Posted: Thursday, May 22, 2008

ANCHORAGE - A judge has ordered Alaska Psychiatric Institute to prepare for the supervised release of a patient considered potentially dangerous by psychiatrists.

Brian Dussault is the last Alaskan found not guilty of murder because of insanity. He has spent most of the last 24 years at the state mental hospital.

But his lawyer said the 51-year-old man deserves a chance at freedom.

"He's not a convict. He's a patient," said lawyer Avraham Zorea, who now lives in the Seattle area but is spending this spring and summer in Alaska working on Dussault's release.

At a hearing Tuesday before Superior Court Judge John Suddock, Dussault sat quietly with his hands cuffed in front of him. For much of the last year, he has lived in API's forensic unit, the most secure part of the hospital.

Suddock wants Dussault moved into a less strict unit. If he does well there, the judge wants him out of the hospital under conditions such as testing for drugs and alcohol and monitoring by a private psychiatrist.

"API is not supportive of his release," psychiatrist Larry Maile, API clinical director and head of the forensic unit, said after Tuesday's hearing.

A forensic review board at API that includes law enforcement, a public defender, a prosecutor and API treatment staff also doesn't recommend his release, Fayette said.

The judge wants a report back by June 19.

Dussault killed his wife during a schizophrenic breakdown in February 1984. In a bizarre, rambling interview with Anchorage police at the time, he said her body had been invaded by red crystal squares sent by beings trying to control everything. He emptied his semiautomatic into her, reloaded, emptied it again, thought maybe she was still coming round, so he sprayed her with water.

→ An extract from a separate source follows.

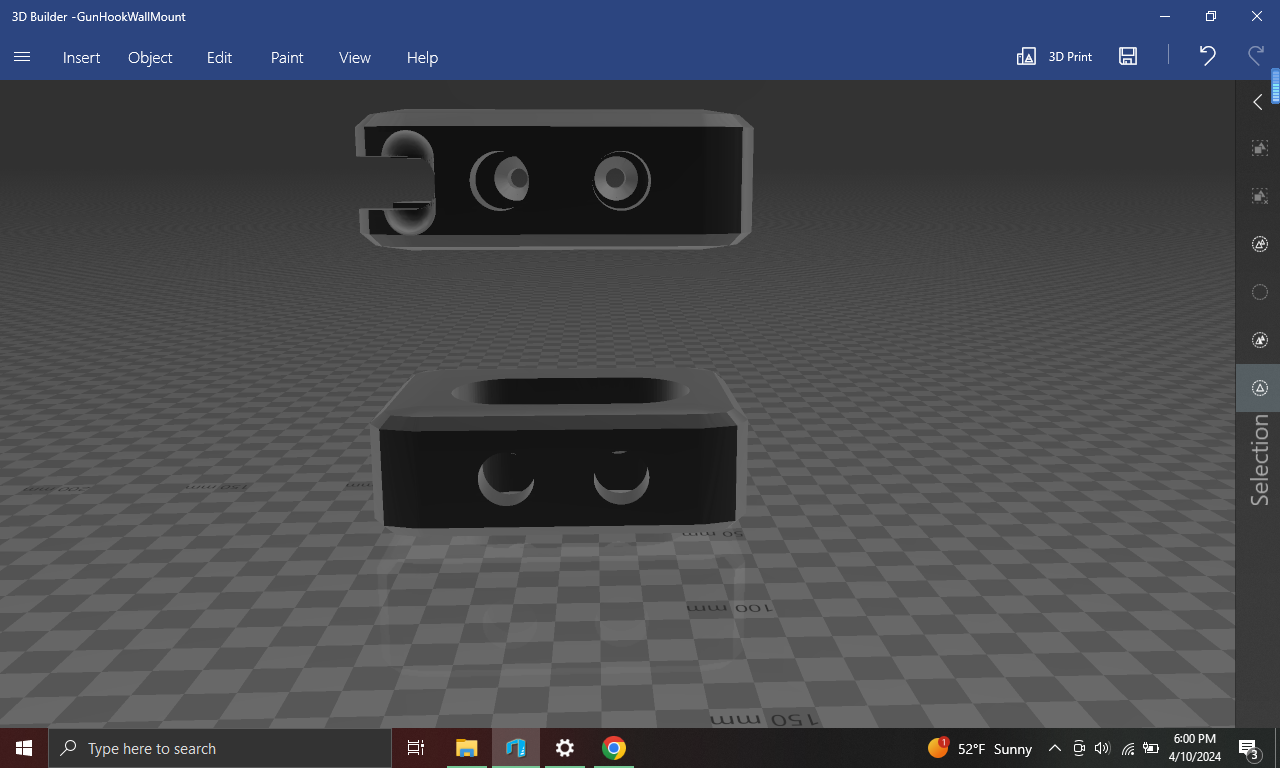
Task: Click the dashed-circle icon above the empty circle
Action: 1259,244
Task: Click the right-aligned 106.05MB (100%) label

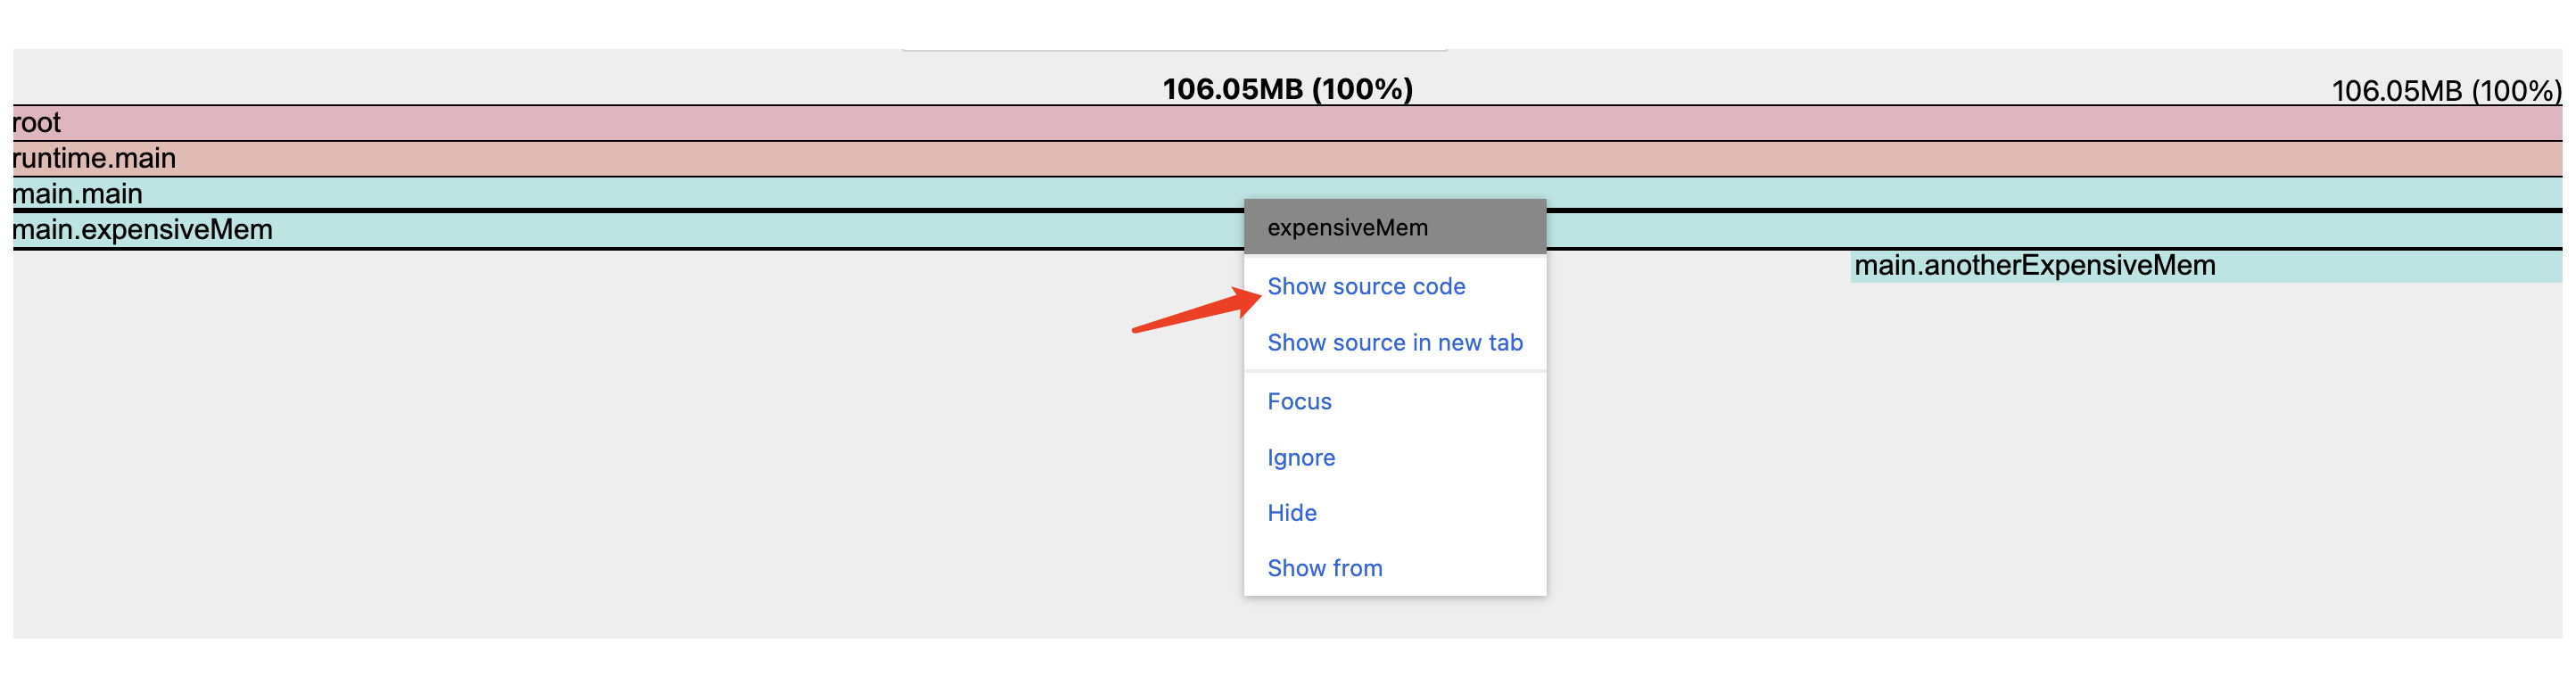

Should have done that at the start, he told police. "They" don't like water.

Dussault doesn't have to prove he's sane to get out of the hospital, just that he can be adequately supervised and that the community can be protected, said assistant attorney general James Fayette.

He said Dussault over the years has been a difficult and defiant patient, sometimes not going to group sessions or AA meetings, the sorts of things his doctors say would show progress.

Psychiatrist Aron Wolf told Suddock by phone Tuesday that he is willing to check that Dussault takes his medication if he's released. He could live in an assisted living facility in the Mountain View neighborhood that now houses mainly sex offenders recently out of prison, under the plan reluctantly fashioned by API. And he has money to pay for it all, Suddock noted.

Dussault gets military benefits of about $2,500 a month, the judge said. Before he killed his wife, he was medically retired from the U.S. Air Force because of mental illness.

He also receives about $2,400 a quarter from a family inheritance, according to a brother, who spoke by phone from New York at Tuesday's hearing.